Chiacchierando scopriamo gente da tante parti d’Europa, arrivati dopo 20 ore di treno, o che hanno sistemazioni di fortuna nelle scuole o nelle case che molti danesi hanno messo a disposizione. Ci sono moltissimi giovani e giovanissimi, sono motivatissimi e molto allegri. L’atmosfera è quasi surreale: trovarsi ad ascoltare discorsi inneggianti alla pace e considerazioni su come noi tutti possiamo fare la differenza può sembrare surreale, quasi ingenuo.
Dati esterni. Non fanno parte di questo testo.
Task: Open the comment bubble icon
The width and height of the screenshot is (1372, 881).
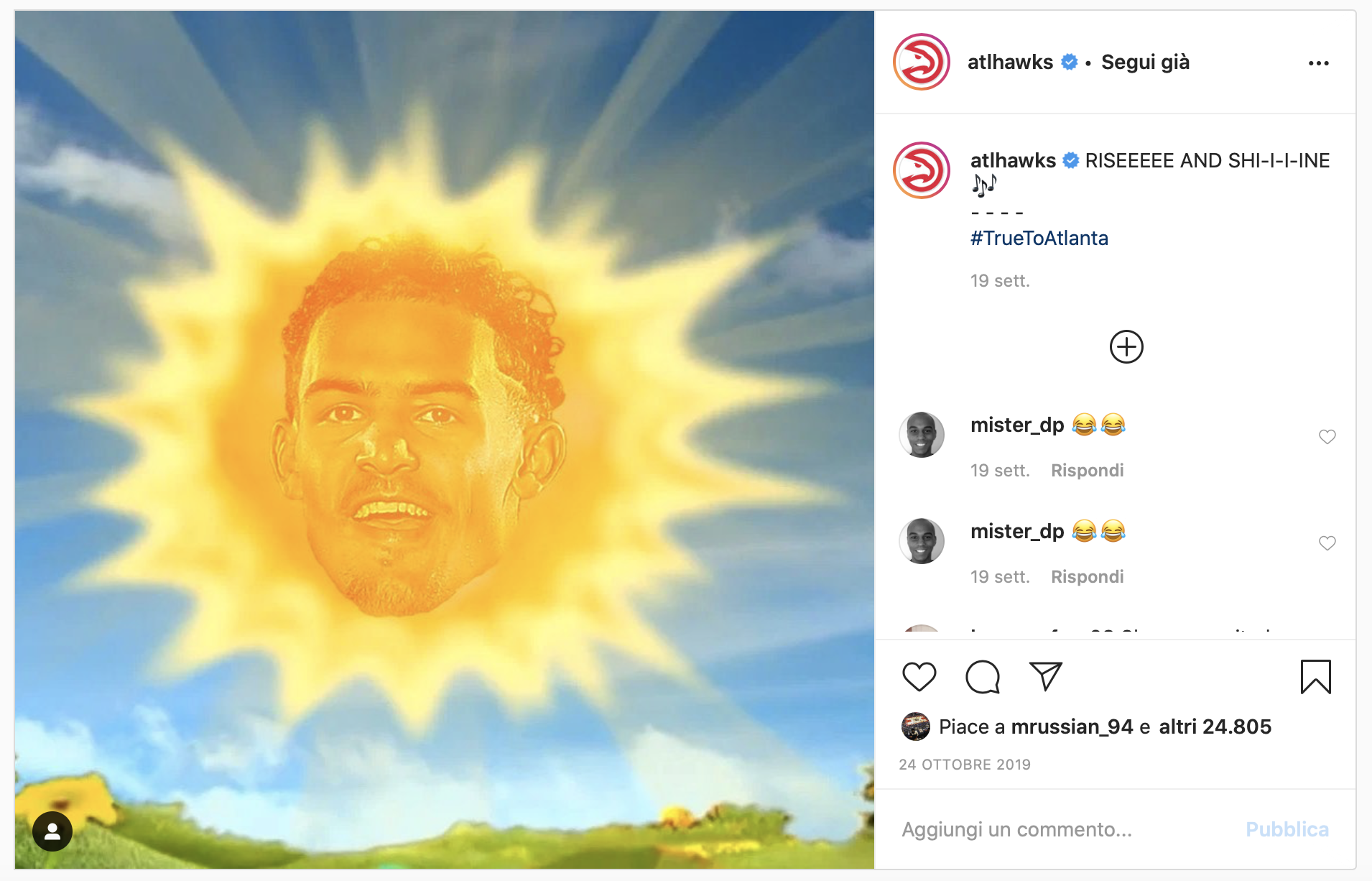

Ma è un fatto che questa sia la motivazione che ha portato qui decine di migliaia di persone nel freddo di un sabato danese con carri, cartelli, travestimenti (molto gettonato quello da orso polare).
Alle cinque è già buio e mentre ci avviciniamo al Bella Center un applauso spontaneo scroscia e vengono accese tante torce e candele, speriamo che la visione di tutta questa gente colpisca i politici, così come colpisce me.
A fine manifestazione si torna a casa, ripercorrendo tutto a ritroso e ripensando alla giornata. Al ritorno, però, la sorpresa è grande nel sentir parlare di scontri e violenze, una cosa di cui non abbiamo visto traccia (ci siamo mantenuti nella prima metà della manifestazione), e nel vedere che lo spazio sui giornali italiani è stato dato quasi solo a quello.
Stamattina, stupita, chiedo notizie a Henry (che è venuto da Londra per girare un documentario su COP15), sapendo che ha girato anche nella coda del corteo. Lui mi dice che sì, ha visto che qualcuno ha tirato oggetti e fatto esplodere qualcosa dopo circa mezz’ora dall’inizio della manifestazione, ma che il tutto è durato circa un quarto d’ora. Tanto ci ha messo la polizia danese a dividere in due il corteo, isolare i violenti e portarli fuori dalla folla.
Ho appena il tempo di mettere online le foto che sono riuscita a scattare e di scrivere qualche frase con le prime impressioni, sperando che questo riesca a raccontare qualcosa di una manifestazione che in Italia, forse, non è stata vista affatto.
Già ieri sera ho letto alcuni commenti in Rete e ho dato qualche risposta, mi auguro che ci siano ulteriori conversazioni e considerazioni a partire da questo mio racconto del Global Day of Action che ho vissuto.